When I woke up very sick the first morning we were married, sans singing birds, I should have taken the hint. But instead I started laughing, jokingly blaming Brian for what was clearly an anecdotal experience God was giving him to use one day as he counseled soon-to-be married couples in his practice. As the honeymoon drew to a close and we returned to normal life, however, I realized that life was still, well, normal. Brian still hated mornings, so long chats over coffee turned into him staring blankly across the table with sleepy eyes after I forced him out of bed. Any spare room that might have held guests was currently occupied by hundreds of wedding gifts and half-packed boxes awaiting our upcoming move (Southern Living definitely quit seeking us out, but Hoarders did seem interested for a while). And the only reason we might have had multi-course dinners was because I couldn't even plan the Hamburger Helper and the pre-packaged garlic bread to finish cooking at the same time.

I began to think I should have asked for the birds after all. I also began to think that the Psalm 31 wife clearly never slept. Ever.


Now, a year later, I wish I could say I have become a perfect wife, but I am still far from it. There are still so many days when I wake up and I realize I have absolutely no idea how to be a wife at all. There are still so many days when I seek to derive my worth (or lack thereof) from my successes or failures as a wife, as a lover, as a friend.

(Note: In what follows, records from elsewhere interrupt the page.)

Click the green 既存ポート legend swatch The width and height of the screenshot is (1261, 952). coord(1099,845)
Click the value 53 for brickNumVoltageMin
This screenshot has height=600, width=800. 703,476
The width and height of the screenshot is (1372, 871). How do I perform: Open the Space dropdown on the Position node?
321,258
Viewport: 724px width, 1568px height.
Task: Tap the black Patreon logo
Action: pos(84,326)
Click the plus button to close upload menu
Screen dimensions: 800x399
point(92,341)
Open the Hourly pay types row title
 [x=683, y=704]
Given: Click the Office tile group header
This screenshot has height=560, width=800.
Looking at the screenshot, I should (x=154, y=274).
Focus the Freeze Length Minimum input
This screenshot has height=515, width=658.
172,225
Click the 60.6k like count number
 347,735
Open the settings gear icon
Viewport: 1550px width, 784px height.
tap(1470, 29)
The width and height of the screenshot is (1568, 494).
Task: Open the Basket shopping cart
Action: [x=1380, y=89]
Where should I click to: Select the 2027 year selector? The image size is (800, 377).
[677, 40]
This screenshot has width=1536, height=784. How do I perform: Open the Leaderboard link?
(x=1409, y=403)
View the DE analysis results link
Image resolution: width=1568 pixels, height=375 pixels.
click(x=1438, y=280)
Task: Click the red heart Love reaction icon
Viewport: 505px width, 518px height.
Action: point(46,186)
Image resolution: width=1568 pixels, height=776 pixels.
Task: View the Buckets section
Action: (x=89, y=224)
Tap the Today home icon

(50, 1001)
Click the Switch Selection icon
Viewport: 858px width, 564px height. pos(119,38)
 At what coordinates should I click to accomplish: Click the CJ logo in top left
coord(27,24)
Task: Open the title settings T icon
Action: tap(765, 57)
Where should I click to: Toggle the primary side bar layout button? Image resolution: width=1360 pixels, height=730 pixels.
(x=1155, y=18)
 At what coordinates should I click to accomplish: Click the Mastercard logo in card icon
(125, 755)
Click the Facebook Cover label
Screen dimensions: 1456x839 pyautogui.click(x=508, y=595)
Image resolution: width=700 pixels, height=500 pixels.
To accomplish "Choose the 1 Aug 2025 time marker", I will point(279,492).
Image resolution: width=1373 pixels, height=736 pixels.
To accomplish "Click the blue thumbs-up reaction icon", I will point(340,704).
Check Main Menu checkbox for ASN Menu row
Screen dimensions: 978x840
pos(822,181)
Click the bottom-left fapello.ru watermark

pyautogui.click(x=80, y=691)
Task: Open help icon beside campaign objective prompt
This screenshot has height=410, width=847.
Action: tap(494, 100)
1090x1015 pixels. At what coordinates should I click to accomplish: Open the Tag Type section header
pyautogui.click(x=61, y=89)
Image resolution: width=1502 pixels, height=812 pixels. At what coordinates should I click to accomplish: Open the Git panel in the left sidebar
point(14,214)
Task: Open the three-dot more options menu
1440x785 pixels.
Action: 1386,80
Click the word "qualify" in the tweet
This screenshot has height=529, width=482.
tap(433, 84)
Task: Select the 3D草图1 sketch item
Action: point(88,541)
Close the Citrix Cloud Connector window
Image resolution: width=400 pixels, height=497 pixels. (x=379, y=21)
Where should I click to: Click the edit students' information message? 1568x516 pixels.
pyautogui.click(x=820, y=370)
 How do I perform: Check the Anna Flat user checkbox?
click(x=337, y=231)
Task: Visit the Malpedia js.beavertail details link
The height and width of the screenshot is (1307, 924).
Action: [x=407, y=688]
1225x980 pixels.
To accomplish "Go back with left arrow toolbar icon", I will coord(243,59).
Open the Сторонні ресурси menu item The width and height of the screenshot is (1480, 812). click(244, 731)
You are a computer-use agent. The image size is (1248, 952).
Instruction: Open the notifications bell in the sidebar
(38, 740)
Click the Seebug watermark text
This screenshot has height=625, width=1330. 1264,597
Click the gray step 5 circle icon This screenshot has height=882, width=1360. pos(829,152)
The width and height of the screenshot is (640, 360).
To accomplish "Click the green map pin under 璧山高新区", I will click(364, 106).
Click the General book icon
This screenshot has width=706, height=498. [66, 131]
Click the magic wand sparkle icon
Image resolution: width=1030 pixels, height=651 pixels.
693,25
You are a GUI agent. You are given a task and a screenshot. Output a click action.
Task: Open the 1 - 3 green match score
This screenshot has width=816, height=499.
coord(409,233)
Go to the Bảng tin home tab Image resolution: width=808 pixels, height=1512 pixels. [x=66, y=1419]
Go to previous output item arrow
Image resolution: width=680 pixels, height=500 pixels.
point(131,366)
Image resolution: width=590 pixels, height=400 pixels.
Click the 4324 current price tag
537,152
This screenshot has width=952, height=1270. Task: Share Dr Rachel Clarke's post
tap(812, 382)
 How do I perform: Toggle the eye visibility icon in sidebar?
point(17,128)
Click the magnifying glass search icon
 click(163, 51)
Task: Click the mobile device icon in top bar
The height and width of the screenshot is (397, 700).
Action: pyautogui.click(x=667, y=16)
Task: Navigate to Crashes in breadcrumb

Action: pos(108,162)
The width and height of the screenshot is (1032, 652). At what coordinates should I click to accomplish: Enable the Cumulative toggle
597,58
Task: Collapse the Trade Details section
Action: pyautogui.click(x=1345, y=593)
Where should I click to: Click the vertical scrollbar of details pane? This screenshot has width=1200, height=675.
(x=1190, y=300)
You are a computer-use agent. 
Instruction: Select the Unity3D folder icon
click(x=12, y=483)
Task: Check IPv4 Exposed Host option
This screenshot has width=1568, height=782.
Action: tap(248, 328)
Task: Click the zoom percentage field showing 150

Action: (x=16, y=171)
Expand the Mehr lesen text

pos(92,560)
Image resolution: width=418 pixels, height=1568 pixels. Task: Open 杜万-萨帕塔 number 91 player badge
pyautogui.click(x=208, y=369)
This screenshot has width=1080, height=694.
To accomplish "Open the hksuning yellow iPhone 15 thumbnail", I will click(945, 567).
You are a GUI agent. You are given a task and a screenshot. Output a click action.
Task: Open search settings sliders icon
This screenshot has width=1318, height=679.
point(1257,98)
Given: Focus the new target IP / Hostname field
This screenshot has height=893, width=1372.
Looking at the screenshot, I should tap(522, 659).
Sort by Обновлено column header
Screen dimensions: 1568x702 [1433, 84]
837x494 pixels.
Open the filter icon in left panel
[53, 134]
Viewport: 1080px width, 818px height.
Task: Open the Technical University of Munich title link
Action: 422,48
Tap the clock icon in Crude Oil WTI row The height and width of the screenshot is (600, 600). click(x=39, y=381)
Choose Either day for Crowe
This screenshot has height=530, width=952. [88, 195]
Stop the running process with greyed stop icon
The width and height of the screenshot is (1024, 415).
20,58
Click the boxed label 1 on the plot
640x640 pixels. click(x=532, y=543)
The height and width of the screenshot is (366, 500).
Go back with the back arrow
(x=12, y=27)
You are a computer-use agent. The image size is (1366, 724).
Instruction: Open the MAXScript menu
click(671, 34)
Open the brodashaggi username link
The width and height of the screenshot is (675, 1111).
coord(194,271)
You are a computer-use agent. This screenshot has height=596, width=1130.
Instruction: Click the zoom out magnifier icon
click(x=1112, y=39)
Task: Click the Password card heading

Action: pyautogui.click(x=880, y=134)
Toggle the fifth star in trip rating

But if there is one thing Brian and I learned in our first year of marriage it's this: be filled with grace. On the days when our marriage reveals all of our imperfections, God is still perfect. On the days when I believe I'm a terrible wife, God reminds me I am still His precious child. On the days I tell Brian he deserves better, he disagrees and tells me he would still choose me all over again, that he will choose me every day for the rest of his life. On the days when we flood our kitchen because we don't know how to hook up a washing machine, something about the awful situation still strikes us as funny and we decide there is no better time to go swimming indoors.

That's grace. That's God's grace. And as He has taught us over and over again during our first year of marriage, His grace absolutely must be the foundation of our marriage:

Grace for my husband.
Grace from my husband.
And as often as I discount it, grace for myself.

By God's grace, I did learn a lot about being a wife during our first year of marriage: that the only difference between all Hamburger Helper flavors is the name on the box, that Brian's way of making the bed by putting the pillows under the comforter looks like we're hiding dead bodies, that sucking up spiders with the vacuum cleaner only makes them crawl back out even angrier, that pretty much any disagreement can be solved between the sheets (sorry parents, now we can go back to pretending your kids don't do that).

But despite the usefulness of those lessons, perhaps the most important one I learned is what it means to forgive myself, to embrace becoming something I had always dreaded becoming -- an imperfect wife. And as I've allowed myself to be filled with God's grace, including for myself, I've only seen His grace increase all the more.

May the second year of our marriage see even more grace than our first.